As long as it smells good inside and you're keeping it in a cool dry place (your basement?) I would have no qualms leaving it empty until early winter. However, why don't you do MLF in the barrel? Once your primary fermentation is dry (or almost) I would barrel down, wait a month or so for things to quieten down (literally - no faint popping sounds when you put your ear to the bung hole), then pitch your ML culture. Of course, depending on what your barrel was previously used for there may be a population of ML bacteria in the wood already, just waiting for some wine...
 
Thank you BarrelMonkey, is there any benefit to mlf in the barrel?
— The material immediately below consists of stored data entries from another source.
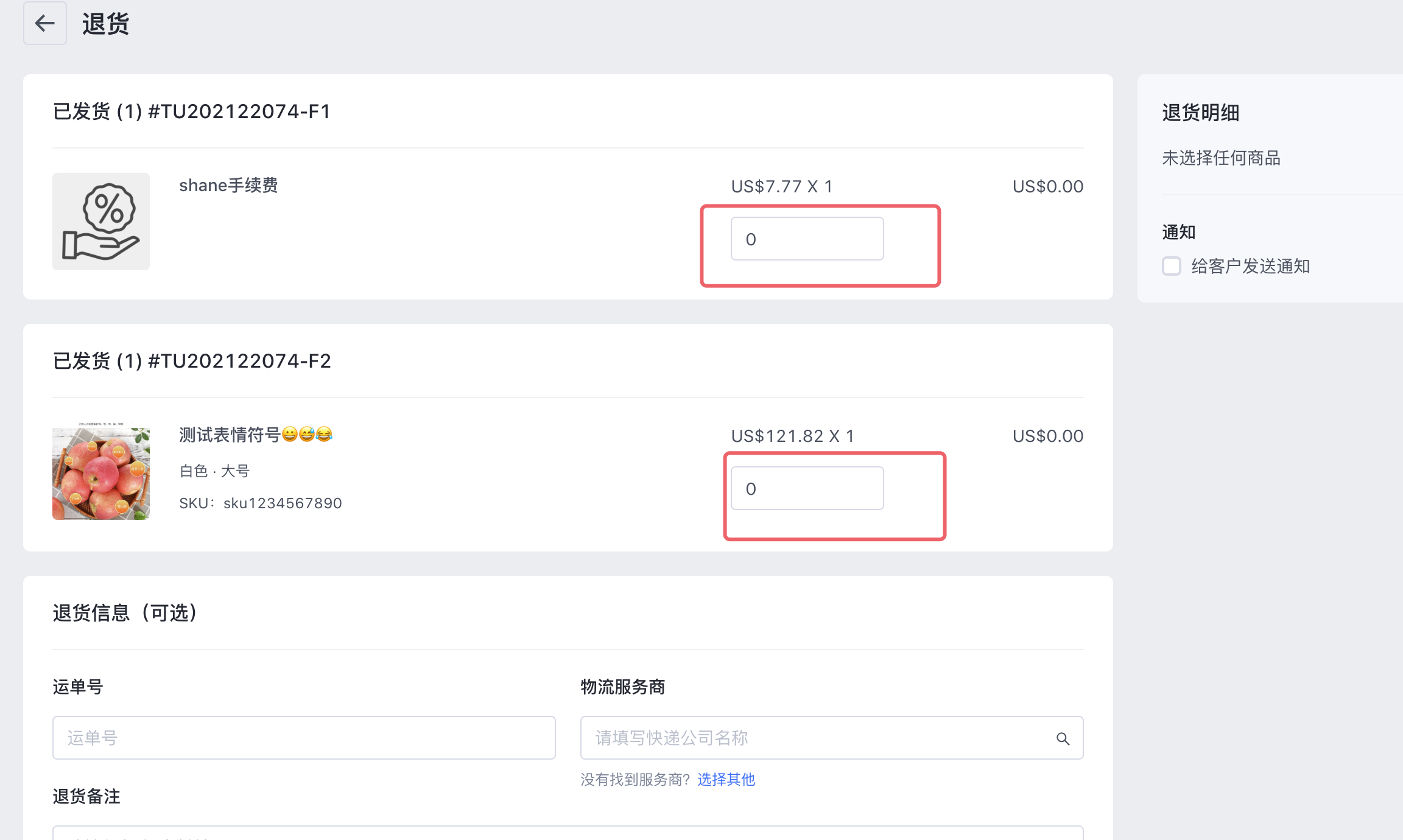Click the 选择其他 link
This screenshot has height=840, width=1403.
coord(726,779)
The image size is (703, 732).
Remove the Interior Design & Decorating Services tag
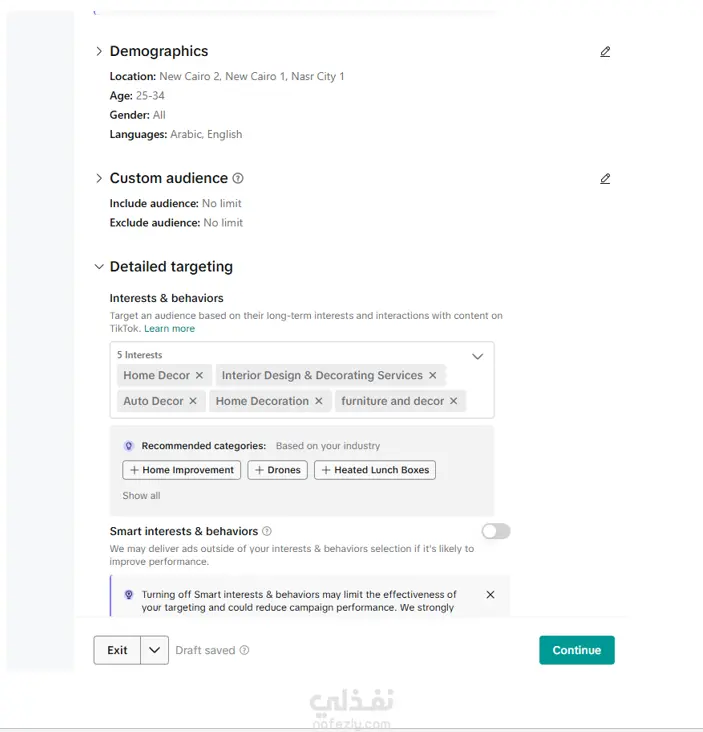[433, 375]
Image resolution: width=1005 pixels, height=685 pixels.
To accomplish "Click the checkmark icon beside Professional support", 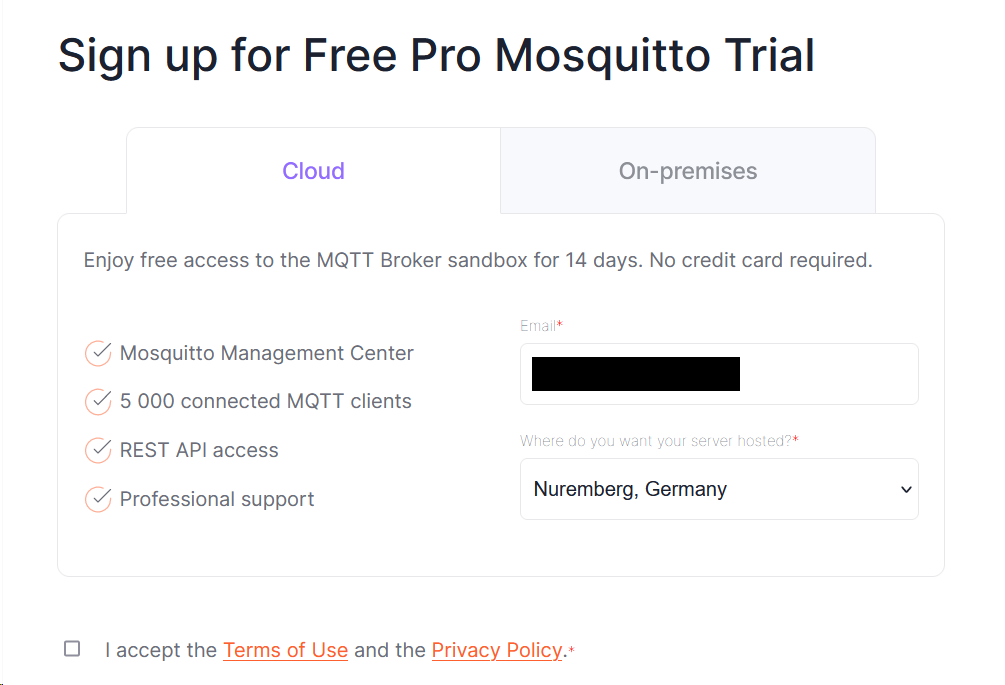I will tap(98, 499).
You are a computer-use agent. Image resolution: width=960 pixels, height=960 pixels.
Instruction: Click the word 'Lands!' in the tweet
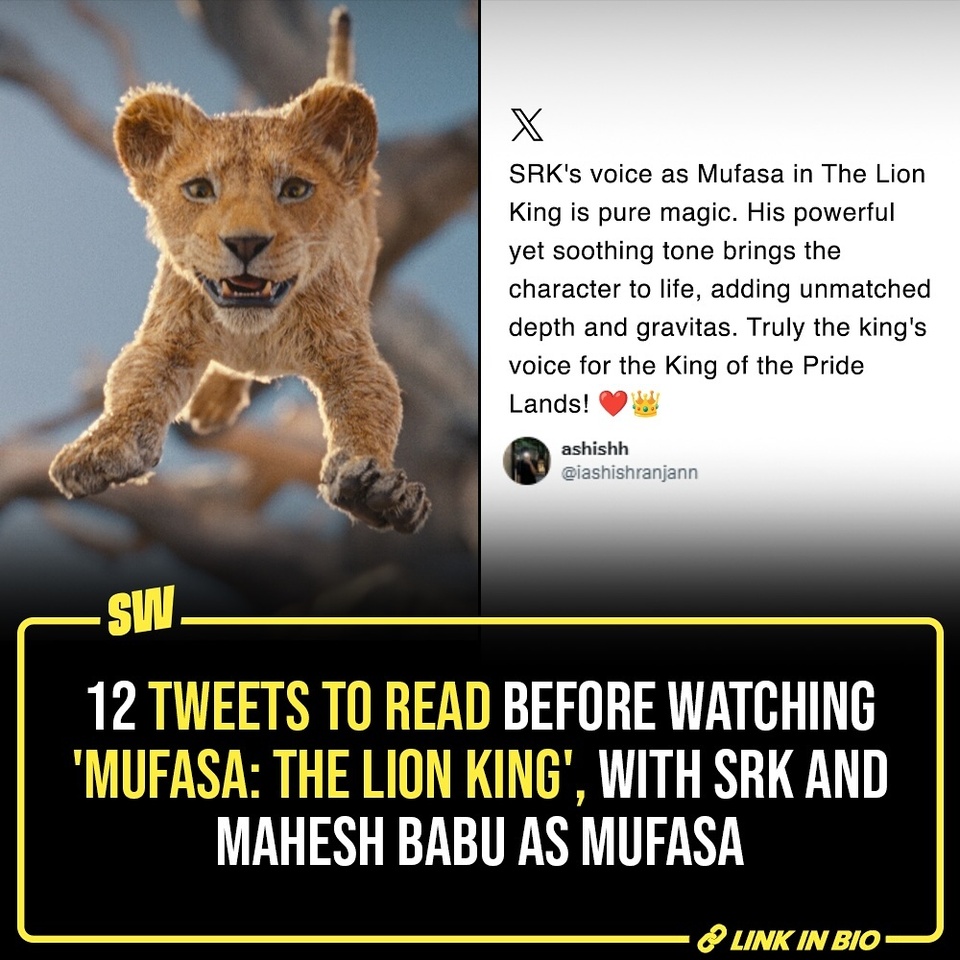(549, 404)
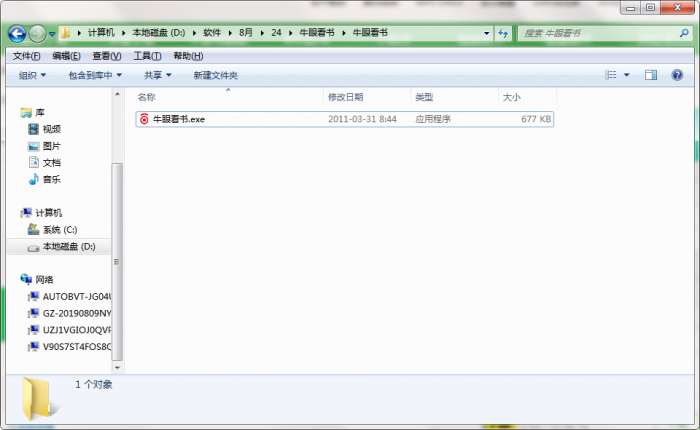Click the Back navigation arrow button
The image size is (700, 430).
pyautogui.click(x=17, y=33)
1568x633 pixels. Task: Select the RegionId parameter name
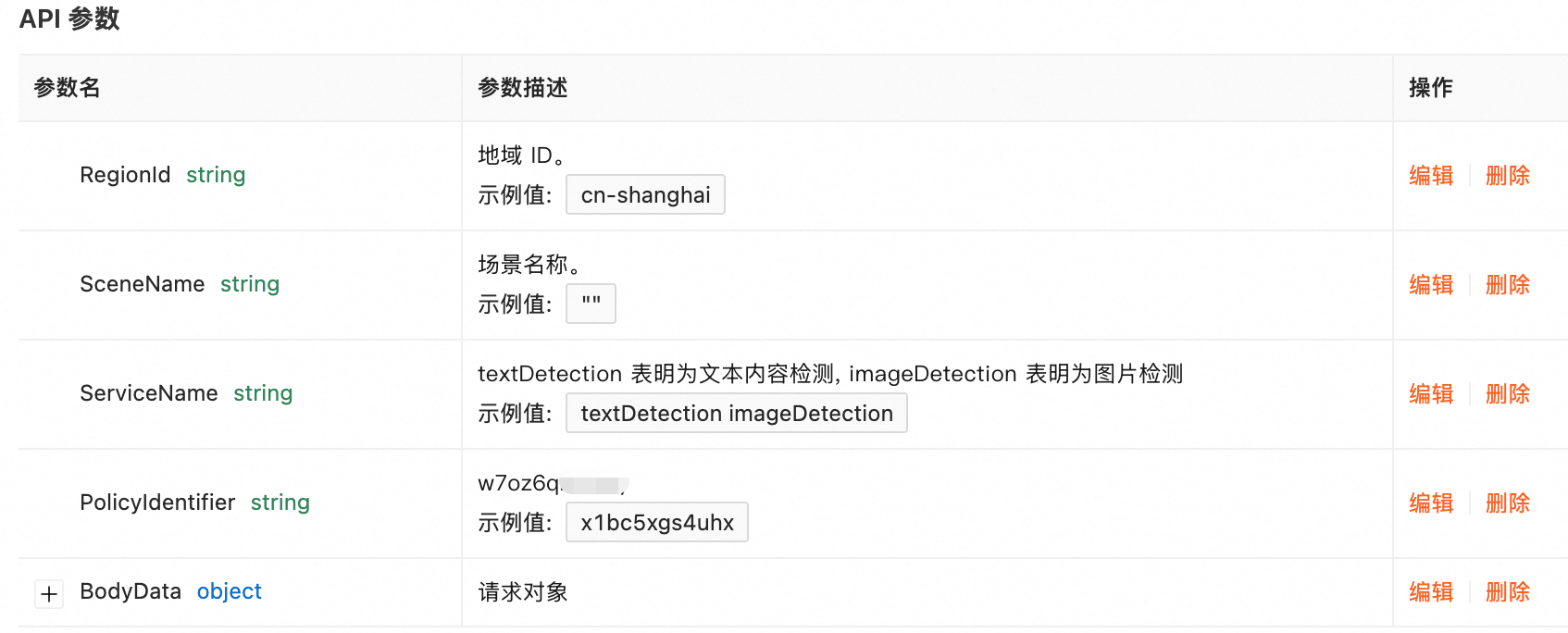point(125,175)
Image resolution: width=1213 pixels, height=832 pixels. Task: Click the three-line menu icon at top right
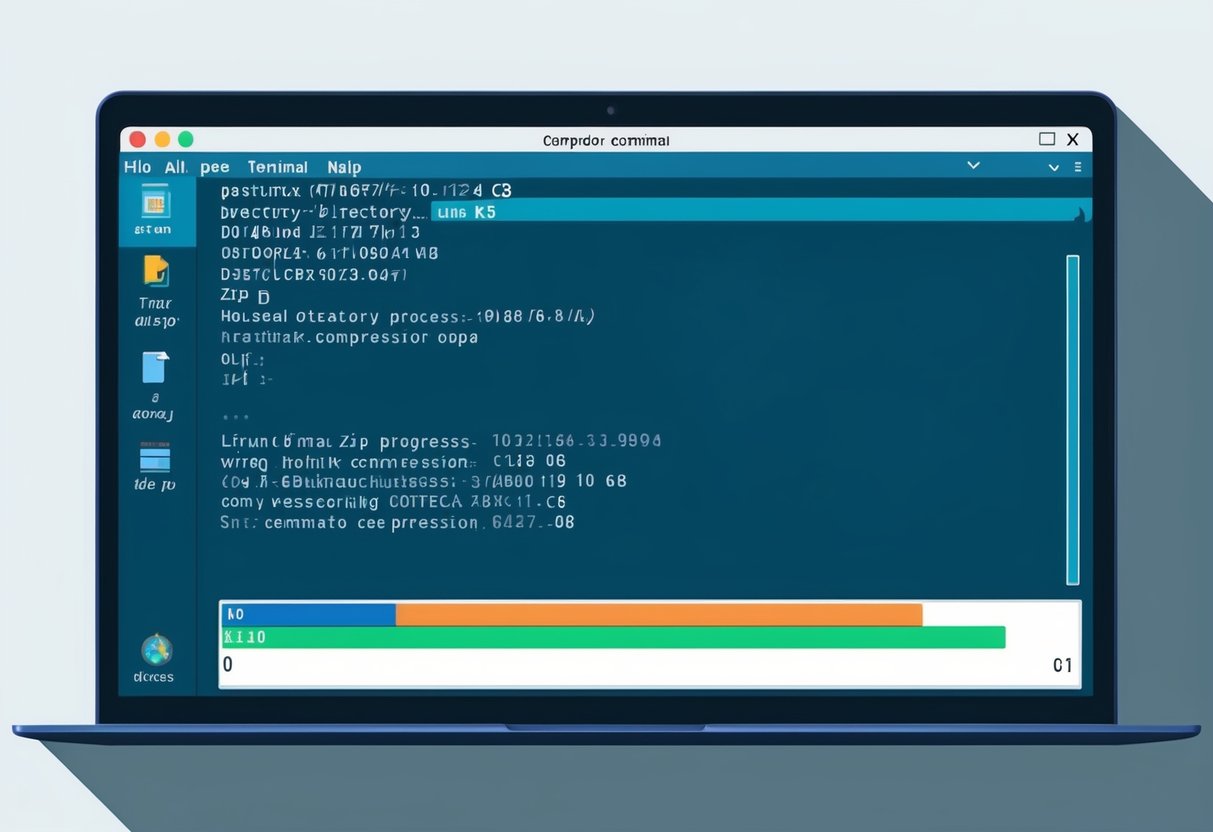click(x=1077, y=167)
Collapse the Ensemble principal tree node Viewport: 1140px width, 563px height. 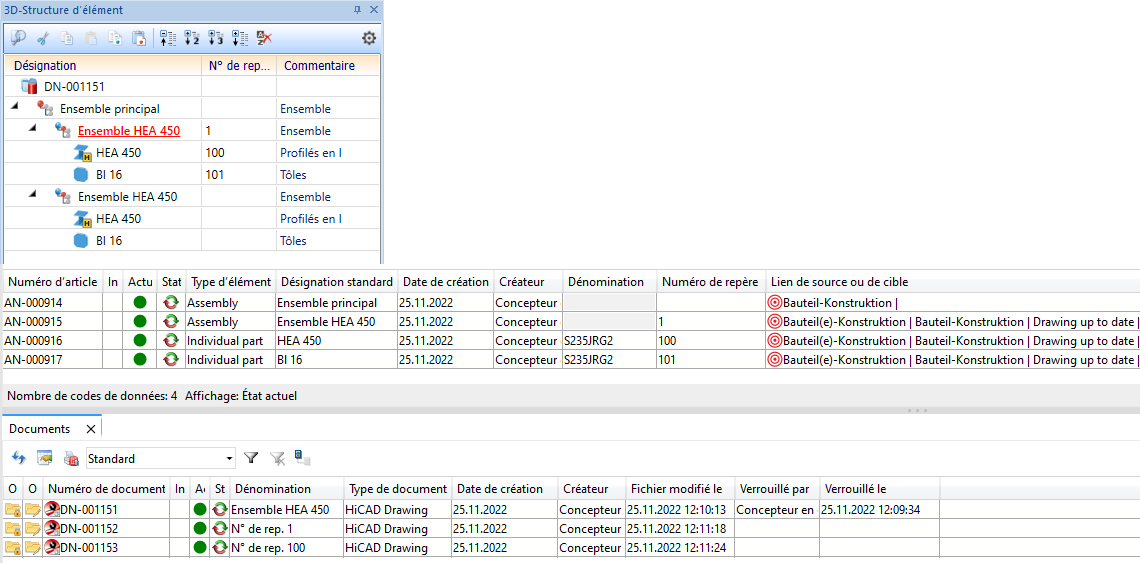pyautogui.click(x=14, y=108)
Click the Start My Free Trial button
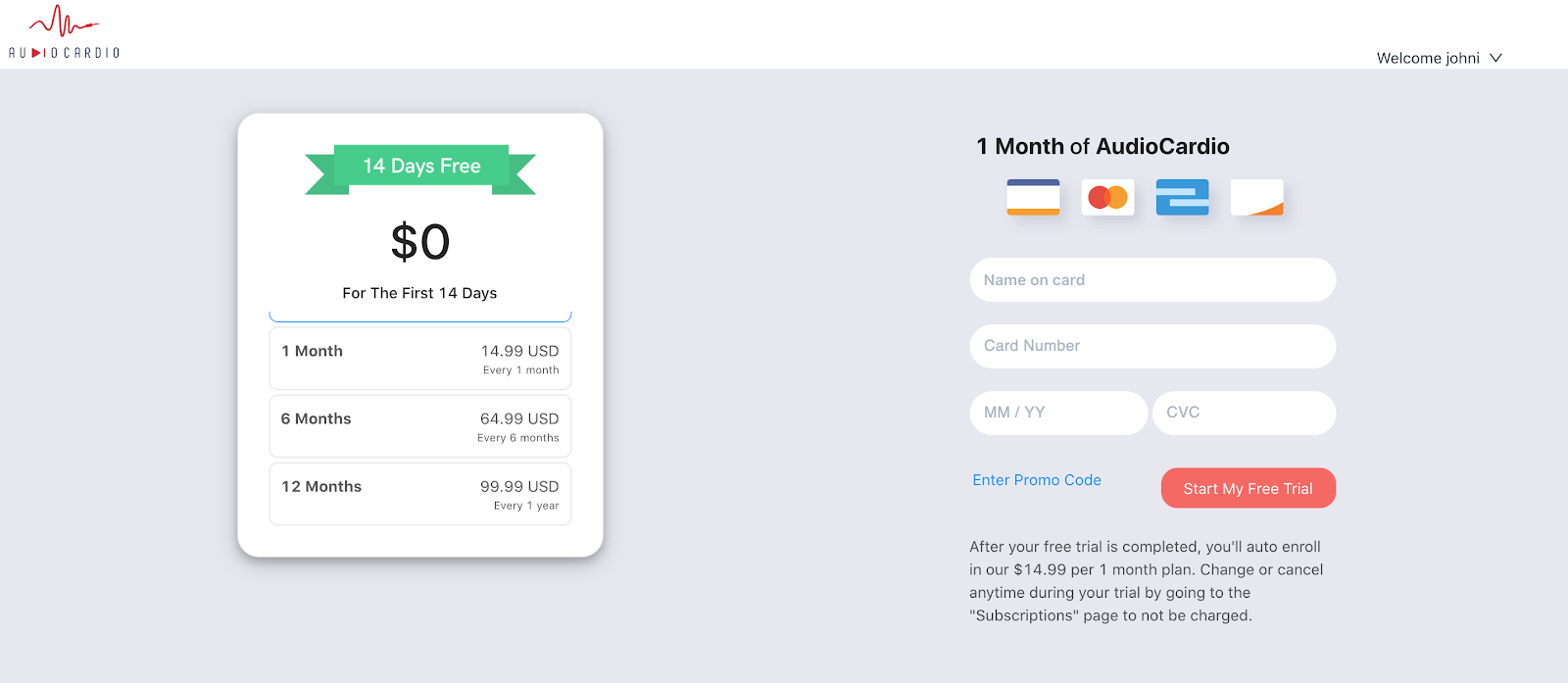 pos(1249,488)
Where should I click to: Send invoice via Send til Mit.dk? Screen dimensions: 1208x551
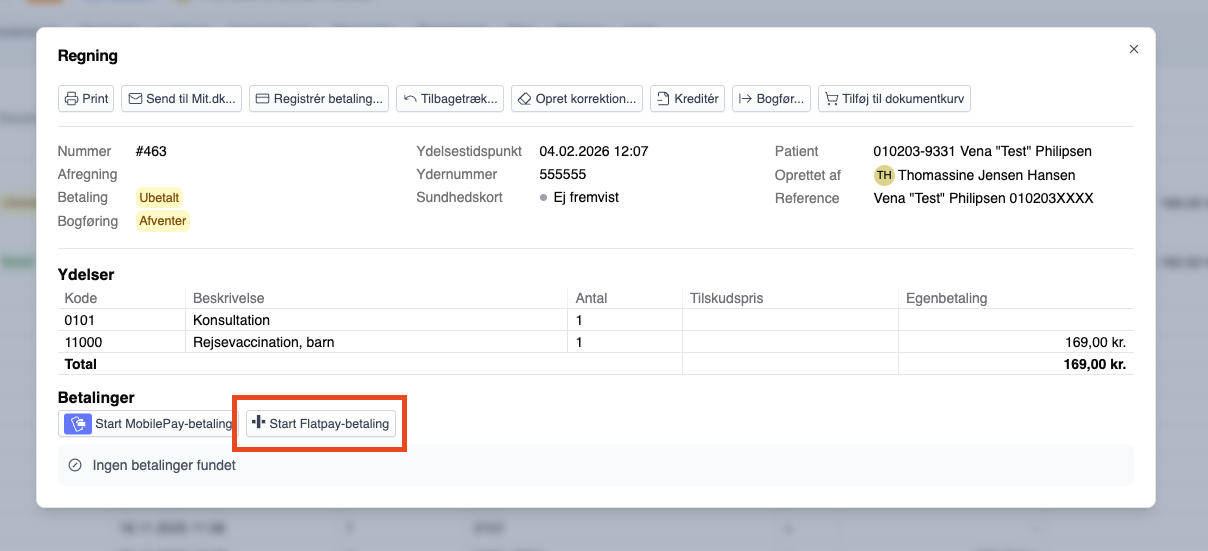tap(181, 99)
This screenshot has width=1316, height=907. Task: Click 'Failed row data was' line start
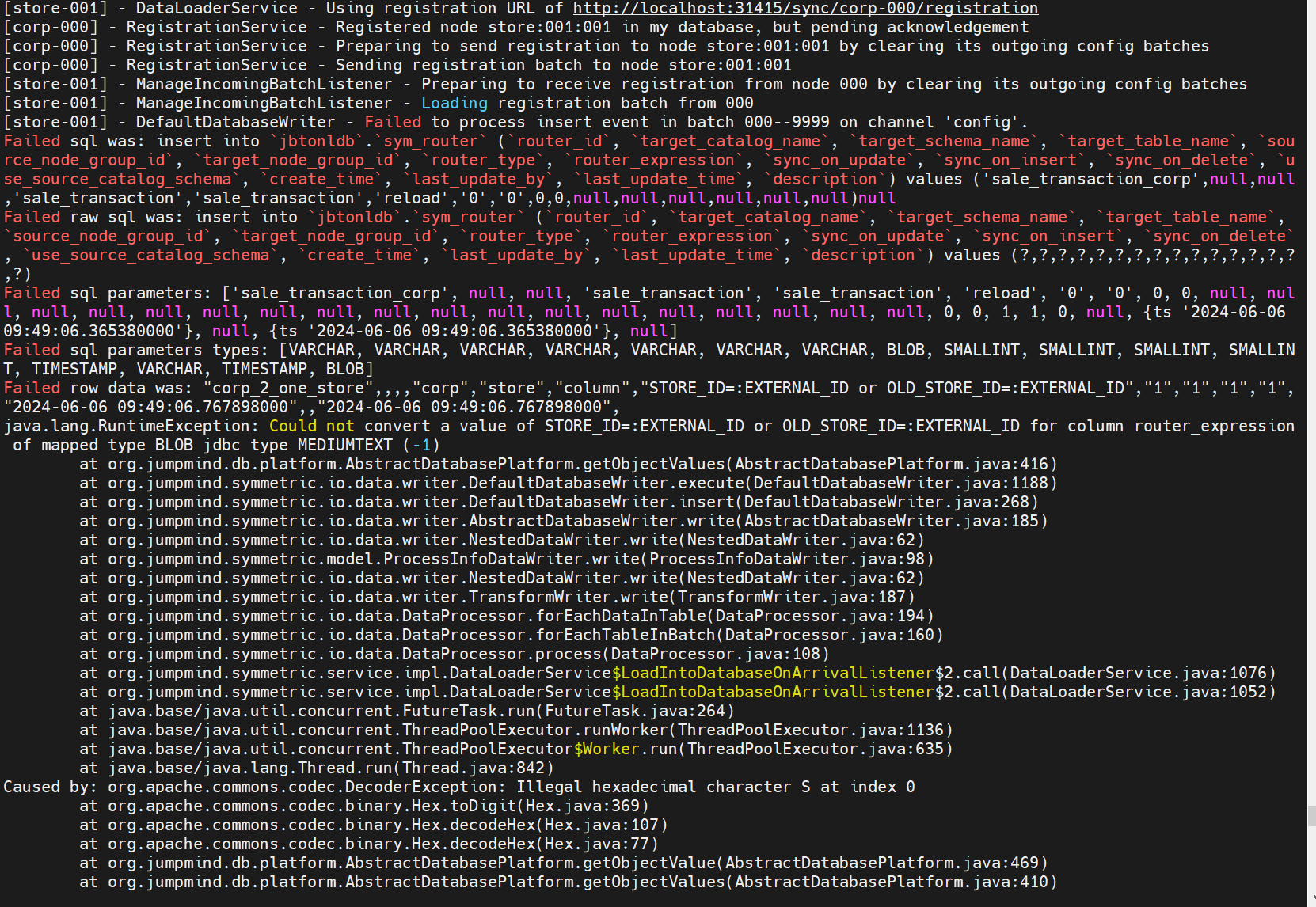32,389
I was just assuming to do that in glass to make sure mlf had finished. As I recall my merlot and cab sauv ripened far enough apart that I would need to ferment them separately and then blend at barreling time. I guess I could mlf the Merlot (ripe first) in glass and then combine with the cab sauv in barrel and let the merlot kick off mlf for the remainder.
I made a 6 gallon batch of petit Verdot in 2020 so I will use some of it for this fall’s blend.

I was going to do a heavy kmeta soak of the barrel before re-use would that not kill any existing mlf bacteria left in the barrel?

Last question…. I assume you would want to rack off the lees after mlf done? With one barrel, would rack into brutes, flush barrel and back in?

Sorry for lots of question, big jump into using barrels.
RT
 
I don't know that it matters if you do MLF in glass or barrel: as far as I'm aware, the only way to know if MLF is done is to test for malic acid, so you can do that with either a barrel of glass sample. I think you'd want to wait for primary fermentation to be complete before doing ML for either wine, so as long as you still have an active culture in the merlot I don't see why you couldn't use that as a 'starter' for the cab.

Kmeta should kill off cultures in the barrel, but wood is porous and there may still be some survivors in there somewhere. I wouldn't worry about it.

Assuming you rack from your primary into glass and then into barrel, you'll only have some fine lees in the barrel. Some winemakers leave this in on purpose and even stir it up - batonnage is the term of art. See Sur lie & bâtonnage (lees contact and stirring) @ Improved Winemaking for some more details.